## [本文抜粋]
夏のメンズコーデは、Tシャツに短パンといった軽装になりがちで、どこか物足りなさを感じてしまうことはありませんか。
足元もスニーカーやサンダルばかりで、マンネリ化している方も多いかもしれません。そこで注目したいのが、足元を品良く格上げしてくれるタッセルローファーです。
ただ、タッセルローファーと聞くと「おっさんぽく見えないか」「合わせ方が難しくてダサいと思われたらどうしよう」といった不安や、失敗して後悔したくないという気持ちがよぎるかもしれません。
また、ビジネスコーデには合うのか、定番のデニムとの相性はどうなのか、夏場は靴下を履くべきかなど、疑問は尽きないものです。
この記事では、そんな夏場のタッセルローファーに関するメンズコーデの悩みを全て解決します。
カジュアルコーデから、きれいめな着こなし、さらには冬シーズンの活用法まで、その万能性を徹底解説。レディースとは一線を画す、メンズならではの魅力を最大限に引き出すためのポイントをお伝えします。
この記事を読むことで、以下の点について理解が深まります。
押さえておきたい夏タッセルローファーメンズコーデの基本
- そもそもタッセルローファーとは?
- ダサいと思われないための着こなし原則
- これで解決!おっさん見えしないコーデのコツ
- 夏の定番カジュアルコーデをおしゃれに格上げ
- 王道のデニムと合わせる時のポイント
- 夏の着こなしは靴下をどうするべきか
そもそもタッセルローファーとは?

## [作業指示]
タッセルローファーの本文を、「足元もスニーカーやサンダルば」を含む語句から書き写し、「この記事を読むことで、以下の点について理解が深まります。」まで打ち終えたら止めてください。 後に続く項目は、上の本文とは無関係です。

## [データ抜粋]
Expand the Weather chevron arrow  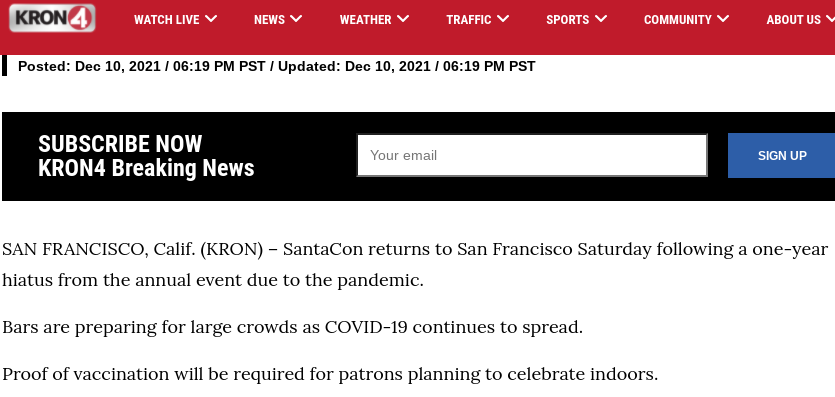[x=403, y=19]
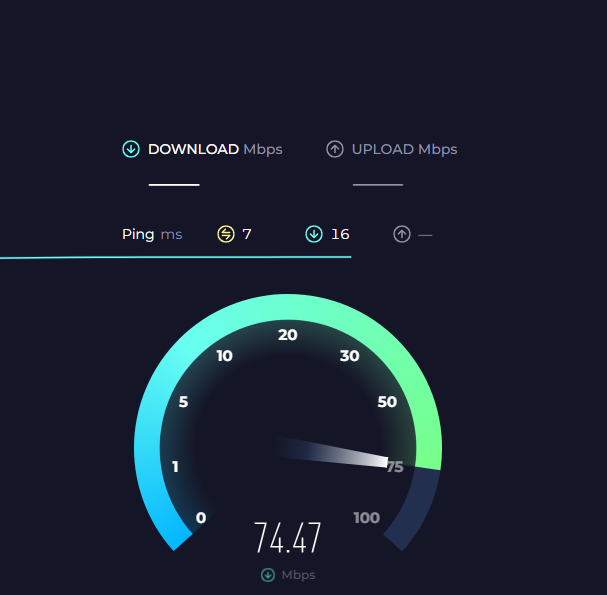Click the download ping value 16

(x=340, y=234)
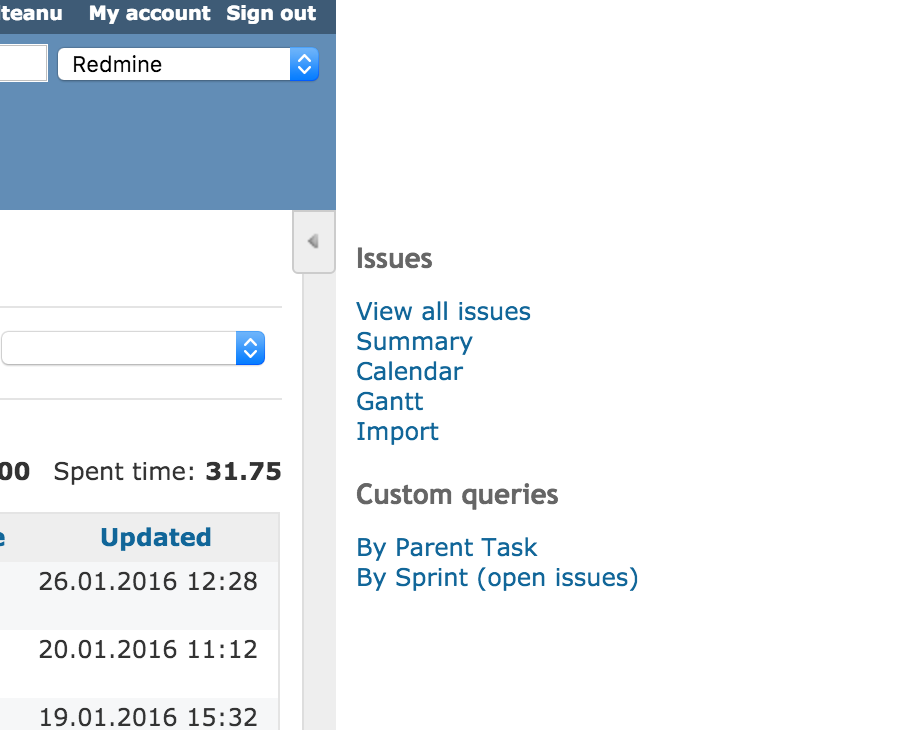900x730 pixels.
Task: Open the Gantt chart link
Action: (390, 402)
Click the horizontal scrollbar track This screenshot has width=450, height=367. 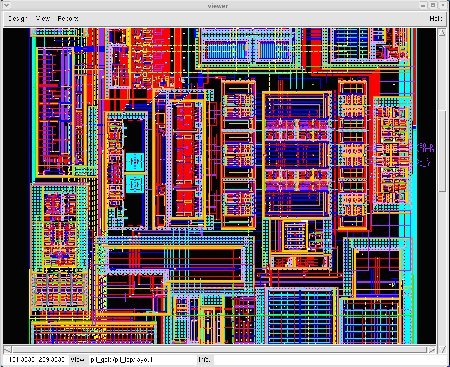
==
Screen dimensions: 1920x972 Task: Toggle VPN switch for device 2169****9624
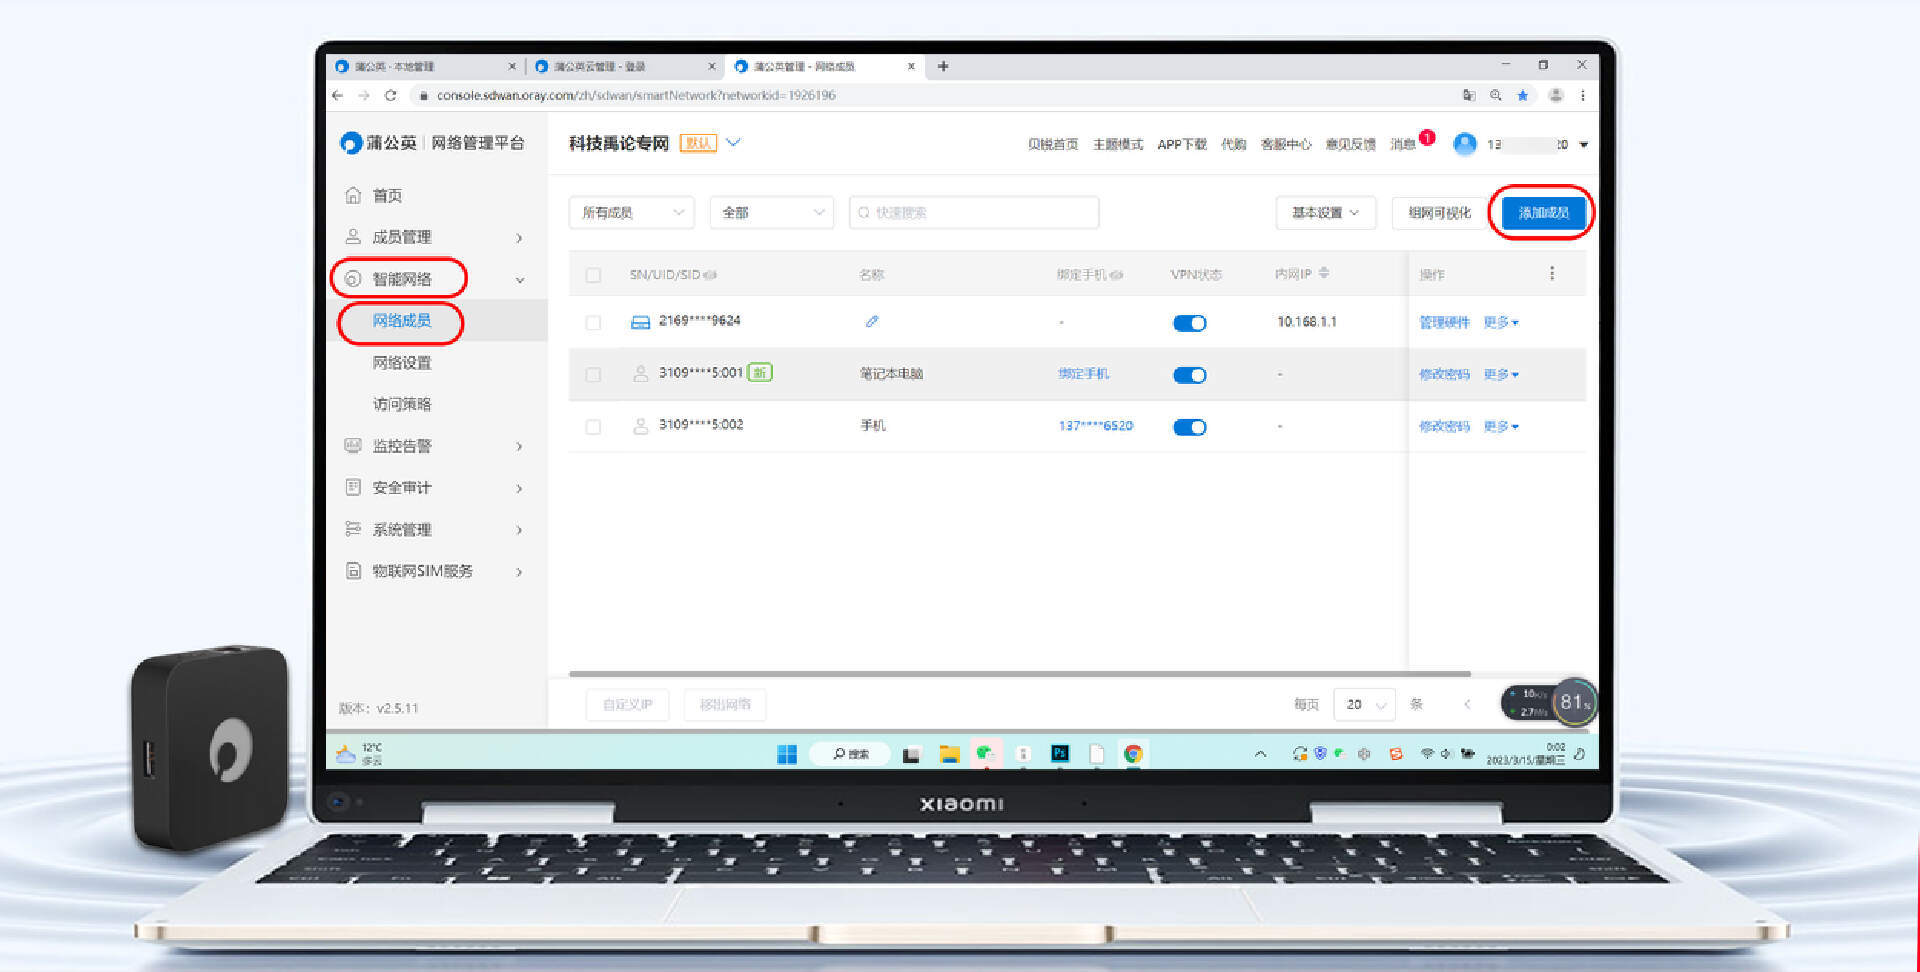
---
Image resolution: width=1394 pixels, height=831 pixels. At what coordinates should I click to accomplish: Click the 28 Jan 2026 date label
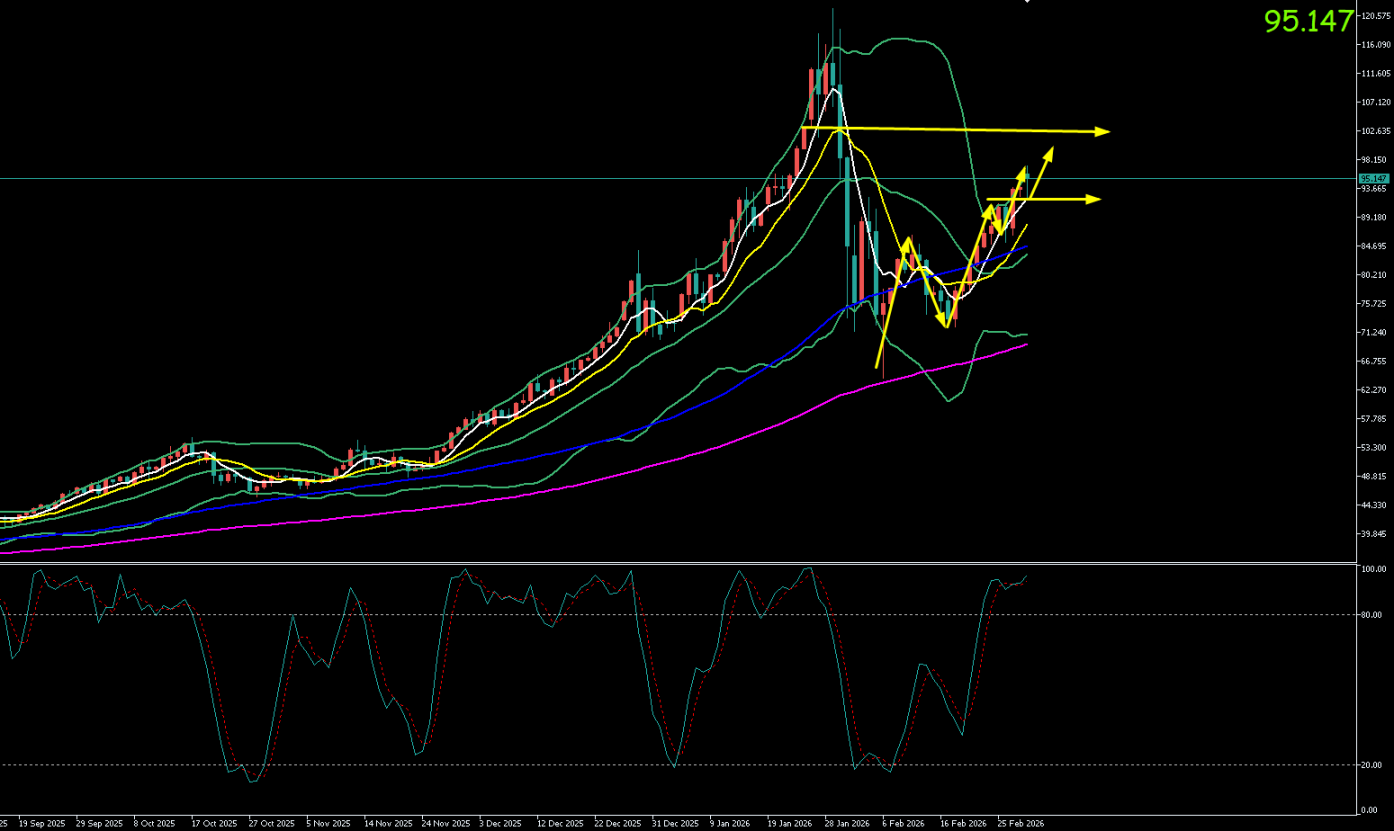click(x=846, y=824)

## [解答]
足元もスニーカーやサンダルばかりで、マンネリ化している方も多いかもしれません。そこで注目したいのが、足元を品良く格上げしてくれるタッセルローファーです。
ただ、タッセルローファーと聞くと「おっさんぽく見えないか」「合わせ方が難しくてダサいと思われたらどうしよう」といった不安や、失敗して後悔したくないという気持ちがよぎるかもしれません。
また、ビジネスコーデには合うのか、定番のデニムとの相性はどうなのか、夏場は靴下を履くべきかなど、疑問は尽きないものです。
この記事では、そんな夏場のタッセルローファーに関するメンズコーデの悩みを全て解決します。
カジュアルコーデから、きれいめな着こなし、さらには冬シーズンの活用法まで、その万能性を徹底解説。レディースとは一線を画す、メンズならではの魅力を最大限に引き出すためのポイントをお伝えします。
この記事を読むことで、以下の点について理解が深まります。